Cinco dos oito detidos pela PJ, suspeitos de envolvimento no furto do material de guerra em Tancos ficaram em prisão preventiva

A. Laranginha é o ponto e comum entre a investigação ao furto do material militar de Tancos, em junho de 2017, e o furto das 57 pistolas Glock da sede da PSP, este detetado no final de janeiro do mesmo ano.

Foi detido esta segunda-feira pela PJ, numa operação a cargo do Departamento Central de Investigação e Ação Penal (DCIAP). Ouvido esta noite pelo juiz de instrução criminal, foi-lhe decretada a prisão preventiva.

A mesma medida de coação foi decretada a outros cinco dos oito detidos no âmbito da operação de Tancos, relacionada com este furto.
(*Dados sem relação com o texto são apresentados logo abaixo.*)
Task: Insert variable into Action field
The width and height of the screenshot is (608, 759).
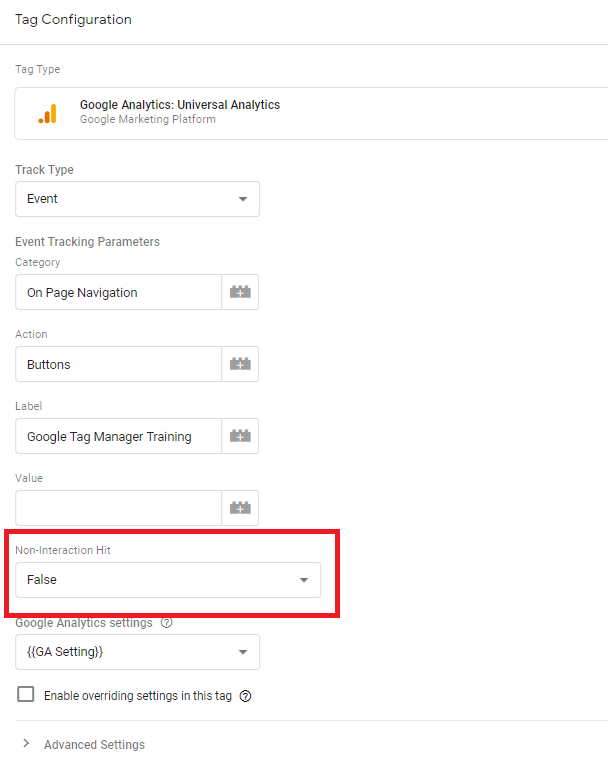Action: coord(240,364)
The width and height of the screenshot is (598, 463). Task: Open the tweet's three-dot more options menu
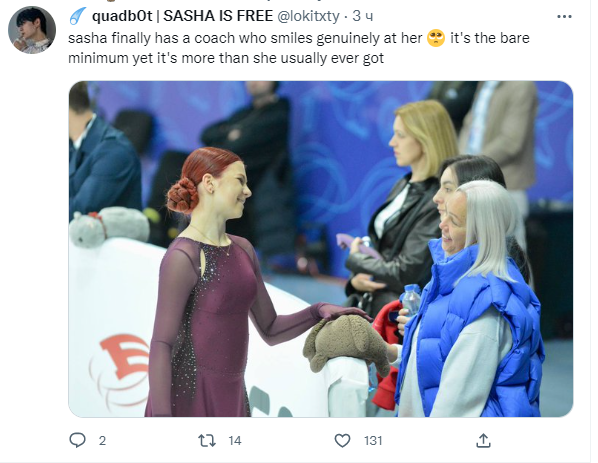click(x=564, y=17)
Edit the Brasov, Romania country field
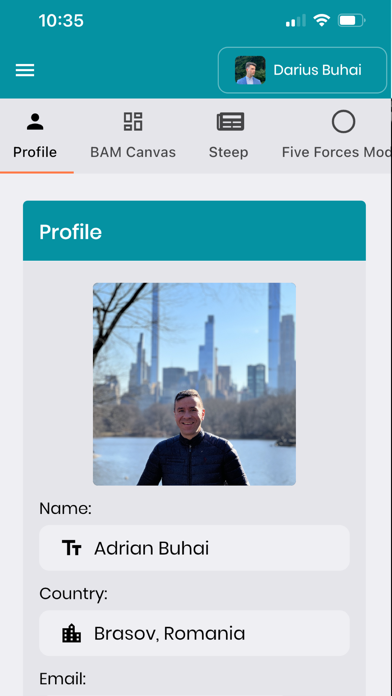 coord(194,633)
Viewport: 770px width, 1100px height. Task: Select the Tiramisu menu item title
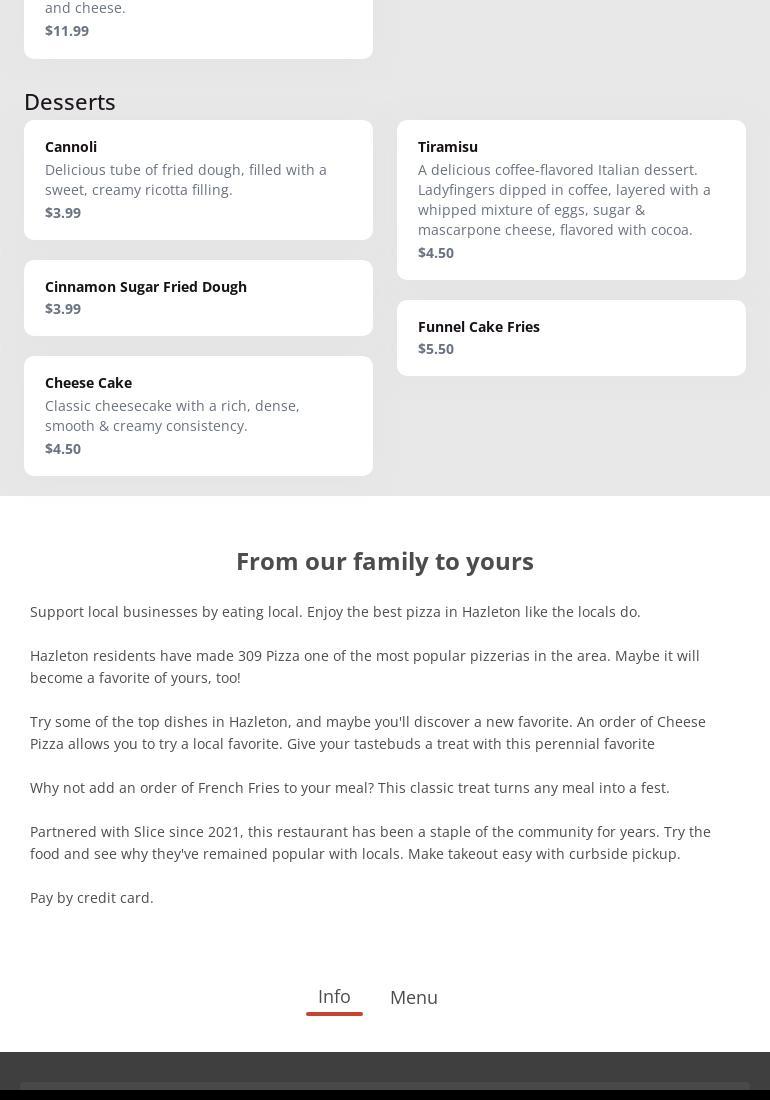click(447, 147)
Um outro suspeito, um ex-militar, que tinha escapado à operação da PJ, por estar fora do país, vai ser esta quarta-feira presente ao juiz.

Laranginha terá sido o intermediário para a venda das pistolas Glock, quatro das quais - do total de oito que foram entretanto recuperadas - foram apanhadas em Espanha pela autoridades daquele país, o que indicia tráfico de armas - um dos crimes investigados, a par com a associação criminosa.

Enquanto no caso de Tancos estão a ser investigados "factos suscetíveis de integrarem a prática dos crimes de associação criminosa, tráfico de armas internacional e terrorismo internacional". No caso do furto das Glock estão em causa crimes de "associação criminosa, peculato e tráfico de armas".

Ambos foram dirigidos pelo DCIAP, o de Tancos coadjuvado pela PJ, o das pistolas, pela PSP. Em comum, além de Laranginha, têm a associação criminosa e o tráfico de armas - internacional no caso do furto nos paióis militares. No inquérito de Tancos o Ministério Público (MP) está também a investigar possíveis ligações ao terrorismo internacional.

Terrorismo internacional

No entanto, ao que o DN conseguiu apurar, neste momento apenas um dos arguidos detidos em Setembro, o ex-fuzileiro suspeito de ter organizado o assalto a Tancos, em prisão preventiva, está indiciado por este crime, juntamente com o tráfico de armas e droga.

De acordo com o advogado Carlos Melo Alves, que defende dois dos suspeitos detidos esta segunda-feira, estes arguidos "estão indiciados por participar no furto de Tancos, embora nenhum esteja indiciado por terrorismo internacional".